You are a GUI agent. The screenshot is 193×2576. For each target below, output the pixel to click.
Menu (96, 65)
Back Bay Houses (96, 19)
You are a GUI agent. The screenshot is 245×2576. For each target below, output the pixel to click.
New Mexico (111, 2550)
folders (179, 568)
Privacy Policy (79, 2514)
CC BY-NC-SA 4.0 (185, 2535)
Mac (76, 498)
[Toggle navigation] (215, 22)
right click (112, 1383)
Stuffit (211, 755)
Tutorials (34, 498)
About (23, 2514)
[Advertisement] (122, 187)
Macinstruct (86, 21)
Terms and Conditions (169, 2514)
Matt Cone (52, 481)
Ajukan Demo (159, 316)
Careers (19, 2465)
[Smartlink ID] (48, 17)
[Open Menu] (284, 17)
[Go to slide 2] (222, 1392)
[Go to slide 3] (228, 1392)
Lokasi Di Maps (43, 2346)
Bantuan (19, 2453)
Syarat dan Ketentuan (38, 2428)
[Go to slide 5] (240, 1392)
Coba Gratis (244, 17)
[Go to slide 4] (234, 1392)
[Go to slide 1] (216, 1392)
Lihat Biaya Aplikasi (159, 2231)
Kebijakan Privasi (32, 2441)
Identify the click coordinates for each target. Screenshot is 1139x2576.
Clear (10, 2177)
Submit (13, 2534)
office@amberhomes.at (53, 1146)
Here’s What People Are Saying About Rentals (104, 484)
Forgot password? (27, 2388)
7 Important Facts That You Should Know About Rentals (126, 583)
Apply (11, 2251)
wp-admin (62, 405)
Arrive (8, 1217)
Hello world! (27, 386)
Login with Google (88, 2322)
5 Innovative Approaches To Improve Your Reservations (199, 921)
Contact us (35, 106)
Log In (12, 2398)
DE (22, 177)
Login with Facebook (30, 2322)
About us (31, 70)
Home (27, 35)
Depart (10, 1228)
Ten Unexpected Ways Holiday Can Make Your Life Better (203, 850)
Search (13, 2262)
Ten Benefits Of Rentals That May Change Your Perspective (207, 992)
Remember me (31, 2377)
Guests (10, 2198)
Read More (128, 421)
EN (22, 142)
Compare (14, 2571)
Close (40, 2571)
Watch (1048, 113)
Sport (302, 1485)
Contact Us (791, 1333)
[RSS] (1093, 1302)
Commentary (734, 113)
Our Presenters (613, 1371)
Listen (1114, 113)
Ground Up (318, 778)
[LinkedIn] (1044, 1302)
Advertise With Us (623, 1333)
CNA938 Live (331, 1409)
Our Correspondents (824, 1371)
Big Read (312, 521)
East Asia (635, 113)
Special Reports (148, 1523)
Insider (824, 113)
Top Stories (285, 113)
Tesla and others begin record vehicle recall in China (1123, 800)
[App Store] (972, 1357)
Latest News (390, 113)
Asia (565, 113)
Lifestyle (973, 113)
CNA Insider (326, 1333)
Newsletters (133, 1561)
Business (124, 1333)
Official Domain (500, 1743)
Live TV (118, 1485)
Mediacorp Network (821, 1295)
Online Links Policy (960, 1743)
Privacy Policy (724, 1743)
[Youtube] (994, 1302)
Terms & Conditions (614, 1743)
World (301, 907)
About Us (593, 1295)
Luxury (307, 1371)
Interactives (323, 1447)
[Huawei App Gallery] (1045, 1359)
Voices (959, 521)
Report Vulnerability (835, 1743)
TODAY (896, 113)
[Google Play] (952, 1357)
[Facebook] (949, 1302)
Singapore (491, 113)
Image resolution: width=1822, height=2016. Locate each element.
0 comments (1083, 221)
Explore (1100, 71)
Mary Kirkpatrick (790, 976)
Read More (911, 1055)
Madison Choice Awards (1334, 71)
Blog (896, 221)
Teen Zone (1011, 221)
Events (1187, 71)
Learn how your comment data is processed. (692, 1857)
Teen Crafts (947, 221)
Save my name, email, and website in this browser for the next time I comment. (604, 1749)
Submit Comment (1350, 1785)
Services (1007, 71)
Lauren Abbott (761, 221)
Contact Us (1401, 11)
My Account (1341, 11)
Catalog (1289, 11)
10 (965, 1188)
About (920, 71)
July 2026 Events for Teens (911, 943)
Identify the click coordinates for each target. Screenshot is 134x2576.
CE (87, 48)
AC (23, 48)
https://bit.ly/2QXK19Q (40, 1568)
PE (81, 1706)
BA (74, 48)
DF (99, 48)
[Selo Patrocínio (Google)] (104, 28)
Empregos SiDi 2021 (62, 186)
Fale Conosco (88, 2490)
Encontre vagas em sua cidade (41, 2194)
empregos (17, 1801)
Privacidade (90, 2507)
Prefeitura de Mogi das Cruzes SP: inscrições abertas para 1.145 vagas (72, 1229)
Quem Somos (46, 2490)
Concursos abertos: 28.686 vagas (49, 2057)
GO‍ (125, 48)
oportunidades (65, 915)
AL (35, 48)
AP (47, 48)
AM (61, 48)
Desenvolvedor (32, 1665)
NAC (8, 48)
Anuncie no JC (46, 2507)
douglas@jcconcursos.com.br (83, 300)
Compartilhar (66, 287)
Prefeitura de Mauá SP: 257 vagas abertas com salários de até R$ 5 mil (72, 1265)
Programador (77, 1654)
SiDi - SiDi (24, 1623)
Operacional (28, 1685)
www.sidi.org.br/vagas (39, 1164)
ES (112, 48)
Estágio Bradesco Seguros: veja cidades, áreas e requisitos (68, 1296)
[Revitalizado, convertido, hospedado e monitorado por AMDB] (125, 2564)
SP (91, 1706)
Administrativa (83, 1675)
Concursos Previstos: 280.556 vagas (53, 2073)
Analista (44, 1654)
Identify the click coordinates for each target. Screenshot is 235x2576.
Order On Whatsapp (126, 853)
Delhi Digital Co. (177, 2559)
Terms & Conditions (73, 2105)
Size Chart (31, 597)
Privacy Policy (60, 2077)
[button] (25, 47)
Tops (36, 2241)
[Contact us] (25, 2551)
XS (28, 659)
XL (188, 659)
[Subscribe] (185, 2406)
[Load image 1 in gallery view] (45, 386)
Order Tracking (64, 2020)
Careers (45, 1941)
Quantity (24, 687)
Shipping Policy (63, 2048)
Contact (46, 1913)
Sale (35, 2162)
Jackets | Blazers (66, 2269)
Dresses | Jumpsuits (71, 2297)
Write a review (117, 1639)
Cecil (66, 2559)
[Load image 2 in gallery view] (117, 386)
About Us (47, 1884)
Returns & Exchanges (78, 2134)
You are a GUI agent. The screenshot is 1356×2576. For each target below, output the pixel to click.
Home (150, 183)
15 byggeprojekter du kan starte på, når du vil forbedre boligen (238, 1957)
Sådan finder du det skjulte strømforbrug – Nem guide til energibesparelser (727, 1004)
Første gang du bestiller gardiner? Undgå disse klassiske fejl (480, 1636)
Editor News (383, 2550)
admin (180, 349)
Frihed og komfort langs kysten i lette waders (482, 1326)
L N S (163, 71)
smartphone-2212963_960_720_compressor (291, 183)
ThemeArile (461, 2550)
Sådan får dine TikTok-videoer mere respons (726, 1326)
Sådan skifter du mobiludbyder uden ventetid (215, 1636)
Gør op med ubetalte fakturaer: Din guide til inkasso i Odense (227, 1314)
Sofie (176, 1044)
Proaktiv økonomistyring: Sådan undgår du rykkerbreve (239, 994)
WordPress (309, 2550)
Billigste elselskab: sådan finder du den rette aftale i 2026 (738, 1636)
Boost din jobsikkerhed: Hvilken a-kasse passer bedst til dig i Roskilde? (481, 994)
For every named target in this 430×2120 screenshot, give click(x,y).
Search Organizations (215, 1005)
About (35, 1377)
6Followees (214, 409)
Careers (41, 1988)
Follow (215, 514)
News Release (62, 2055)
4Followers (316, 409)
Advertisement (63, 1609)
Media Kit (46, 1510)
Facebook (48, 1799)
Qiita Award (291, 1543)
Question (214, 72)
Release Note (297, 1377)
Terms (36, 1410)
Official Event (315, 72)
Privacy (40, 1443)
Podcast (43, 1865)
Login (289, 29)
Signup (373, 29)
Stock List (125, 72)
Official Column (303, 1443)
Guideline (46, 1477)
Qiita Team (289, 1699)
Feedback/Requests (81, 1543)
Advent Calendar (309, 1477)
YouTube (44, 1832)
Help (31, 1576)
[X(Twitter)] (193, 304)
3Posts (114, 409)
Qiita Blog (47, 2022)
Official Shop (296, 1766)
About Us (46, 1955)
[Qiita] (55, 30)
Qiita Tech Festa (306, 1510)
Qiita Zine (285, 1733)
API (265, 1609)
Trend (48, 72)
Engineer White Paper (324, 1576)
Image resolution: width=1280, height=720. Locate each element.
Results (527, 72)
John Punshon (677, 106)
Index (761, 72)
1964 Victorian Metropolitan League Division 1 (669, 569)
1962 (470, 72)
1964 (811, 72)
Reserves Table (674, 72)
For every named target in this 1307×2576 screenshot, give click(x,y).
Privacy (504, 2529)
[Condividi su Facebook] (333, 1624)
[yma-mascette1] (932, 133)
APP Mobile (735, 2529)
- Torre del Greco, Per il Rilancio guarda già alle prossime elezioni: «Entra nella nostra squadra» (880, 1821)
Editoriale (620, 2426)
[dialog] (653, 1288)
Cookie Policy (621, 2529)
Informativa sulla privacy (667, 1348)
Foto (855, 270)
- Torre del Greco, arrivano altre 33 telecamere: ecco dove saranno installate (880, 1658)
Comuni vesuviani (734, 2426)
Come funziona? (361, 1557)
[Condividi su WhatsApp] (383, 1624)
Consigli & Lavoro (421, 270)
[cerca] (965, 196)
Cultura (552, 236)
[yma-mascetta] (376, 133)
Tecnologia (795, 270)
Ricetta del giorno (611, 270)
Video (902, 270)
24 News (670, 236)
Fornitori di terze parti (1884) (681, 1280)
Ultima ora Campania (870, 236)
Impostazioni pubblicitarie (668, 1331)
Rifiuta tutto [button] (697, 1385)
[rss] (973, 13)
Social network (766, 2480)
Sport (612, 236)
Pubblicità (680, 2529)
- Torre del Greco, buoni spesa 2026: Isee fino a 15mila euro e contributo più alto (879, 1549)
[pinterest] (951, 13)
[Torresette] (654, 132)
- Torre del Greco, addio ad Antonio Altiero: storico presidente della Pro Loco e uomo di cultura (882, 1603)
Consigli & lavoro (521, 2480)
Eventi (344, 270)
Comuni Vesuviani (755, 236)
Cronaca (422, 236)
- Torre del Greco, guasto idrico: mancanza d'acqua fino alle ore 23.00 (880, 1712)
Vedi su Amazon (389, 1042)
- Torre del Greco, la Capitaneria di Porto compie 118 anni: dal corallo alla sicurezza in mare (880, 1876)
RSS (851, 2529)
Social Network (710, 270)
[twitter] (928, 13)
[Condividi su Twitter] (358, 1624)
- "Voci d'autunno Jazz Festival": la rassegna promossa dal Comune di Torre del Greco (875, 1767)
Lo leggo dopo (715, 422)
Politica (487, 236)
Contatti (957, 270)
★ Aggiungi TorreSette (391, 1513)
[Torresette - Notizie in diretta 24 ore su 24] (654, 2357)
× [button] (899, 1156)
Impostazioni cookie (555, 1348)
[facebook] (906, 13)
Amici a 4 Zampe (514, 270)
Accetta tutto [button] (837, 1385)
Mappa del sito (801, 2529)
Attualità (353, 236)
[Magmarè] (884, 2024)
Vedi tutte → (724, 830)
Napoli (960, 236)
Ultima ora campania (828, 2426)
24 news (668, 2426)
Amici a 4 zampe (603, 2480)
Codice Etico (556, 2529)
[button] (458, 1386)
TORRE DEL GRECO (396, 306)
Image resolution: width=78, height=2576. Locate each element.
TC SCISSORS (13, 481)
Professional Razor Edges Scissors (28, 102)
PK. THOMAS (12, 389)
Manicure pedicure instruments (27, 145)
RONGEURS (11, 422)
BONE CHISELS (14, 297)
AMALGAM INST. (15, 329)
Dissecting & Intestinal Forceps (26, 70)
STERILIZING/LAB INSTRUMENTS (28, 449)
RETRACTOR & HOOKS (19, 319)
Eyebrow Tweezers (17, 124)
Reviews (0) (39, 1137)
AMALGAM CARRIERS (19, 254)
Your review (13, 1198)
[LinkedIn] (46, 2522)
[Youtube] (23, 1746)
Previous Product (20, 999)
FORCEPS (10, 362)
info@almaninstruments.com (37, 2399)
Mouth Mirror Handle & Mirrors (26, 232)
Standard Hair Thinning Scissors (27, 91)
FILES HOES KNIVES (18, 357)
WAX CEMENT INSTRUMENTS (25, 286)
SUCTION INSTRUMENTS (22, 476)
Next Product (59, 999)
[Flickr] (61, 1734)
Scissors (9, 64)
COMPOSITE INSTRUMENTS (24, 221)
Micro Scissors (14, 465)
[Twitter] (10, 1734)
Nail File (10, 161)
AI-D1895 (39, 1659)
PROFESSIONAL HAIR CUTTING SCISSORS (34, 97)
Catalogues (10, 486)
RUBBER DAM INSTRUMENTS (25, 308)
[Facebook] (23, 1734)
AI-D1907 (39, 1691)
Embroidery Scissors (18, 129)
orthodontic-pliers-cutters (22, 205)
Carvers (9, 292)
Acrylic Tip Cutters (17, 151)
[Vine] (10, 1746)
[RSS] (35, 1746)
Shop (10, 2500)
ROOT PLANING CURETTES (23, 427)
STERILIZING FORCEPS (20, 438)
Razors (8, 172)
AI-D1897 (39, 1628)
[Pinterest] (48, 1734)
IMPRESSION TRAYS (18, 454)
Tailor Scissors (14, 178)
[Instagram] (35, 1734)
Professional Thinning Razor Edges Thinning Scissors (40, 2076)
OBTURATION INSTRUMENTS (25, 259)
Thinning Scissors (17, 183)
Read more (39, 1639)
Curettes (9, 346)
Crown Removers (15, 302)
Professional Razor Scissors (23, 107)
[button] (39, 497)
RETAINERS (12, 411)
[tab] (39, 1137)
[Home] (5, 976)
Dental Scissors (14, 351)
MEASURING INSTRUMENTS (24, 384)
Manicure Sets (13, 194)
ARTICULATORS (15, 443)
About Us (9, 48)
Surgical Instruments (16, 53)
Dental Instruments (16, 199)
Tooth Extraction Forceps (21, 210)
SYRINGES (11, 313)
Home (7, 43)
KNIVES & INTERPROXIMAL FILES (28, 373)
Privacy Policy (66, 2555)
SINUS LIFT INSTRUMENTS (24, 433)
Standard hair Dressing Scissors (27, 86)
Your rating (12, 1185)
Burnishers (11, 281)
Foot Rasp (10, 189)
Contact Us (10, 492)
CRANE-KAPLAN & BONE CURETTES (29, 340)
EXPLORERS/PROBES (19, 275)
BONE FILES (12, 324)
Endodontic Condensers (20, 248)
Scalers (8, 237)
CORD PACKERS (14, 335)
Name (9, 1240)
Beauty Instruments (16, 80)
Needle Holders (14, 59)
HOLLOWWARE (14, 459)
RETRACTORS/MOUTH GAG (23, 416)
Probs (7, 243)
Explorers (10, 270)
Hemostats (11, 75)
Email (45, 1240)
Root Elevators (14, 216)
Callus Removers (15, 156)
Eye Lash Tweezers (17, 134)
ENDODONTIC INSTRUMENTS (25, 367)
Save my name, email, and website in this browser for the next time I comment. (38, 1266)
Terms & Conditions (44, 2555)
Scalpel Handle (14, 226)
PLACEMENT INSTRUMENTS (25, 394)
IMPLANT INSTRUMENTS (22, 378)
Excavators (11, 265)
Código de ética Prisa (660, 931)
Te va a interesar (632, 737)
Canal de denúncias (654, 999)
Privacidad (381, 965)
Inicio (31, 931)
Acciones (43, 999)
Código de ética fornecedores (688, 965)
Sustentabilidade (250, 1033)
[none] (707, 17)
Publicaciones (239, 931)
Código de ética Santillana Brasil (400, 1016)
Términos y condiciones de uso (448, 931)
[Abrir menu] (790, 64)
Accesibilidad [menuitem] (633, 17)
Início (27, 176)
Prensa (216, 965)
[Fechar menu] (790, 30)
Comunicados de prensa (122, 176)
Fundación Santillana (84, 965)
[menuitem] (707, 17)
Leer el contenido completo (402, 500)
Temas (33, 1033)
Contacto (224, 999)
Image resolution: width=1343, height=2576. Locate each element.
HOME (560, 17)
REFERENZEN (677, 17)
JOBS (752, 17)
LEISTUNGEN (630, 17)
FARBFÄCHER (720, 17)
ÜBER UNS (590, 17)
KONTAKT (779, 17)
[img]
━━━
*Task item*. Could you copy exactly the lines from the first line of the records above through the line containing "[Go to slide 3] (228, 1392)", both included, and nothing else?

*Your solution*.
You are a GUI agent. The screenshot is 193×2576. For each target below, output the pixel to click.
Menu (96, 65)
Back Bay Houses (96, 19)
You are a GUI agent. The screenshot is 245×2576. For each target below, output the pixel to click.
New Mexico (111, 2550)
folders (179, 568)
Privacy Policy (79, 2514)
CC BY-NC-SA 4.0 (185, 2535)
Mac (76, 498)
[Toggle navigation] (215, 22)
right click (112, 1383)
Stuffit (211, 755)
Tutorials (34, 498)
About (23, 2514)
[Advertisement] (122, 187)
Macinstruct (86, 21)
Terms and Conditions (169, 2514)
Matt Cone (52, 481)
Ajukan Demo (159, 316)
Careers (19, 2465)
[Smartlink ID] (48, 17)
[Open Menu] (284, 17)
[Go to slide 2] (222, 1392)
[Go to slide 3] (228, 1392)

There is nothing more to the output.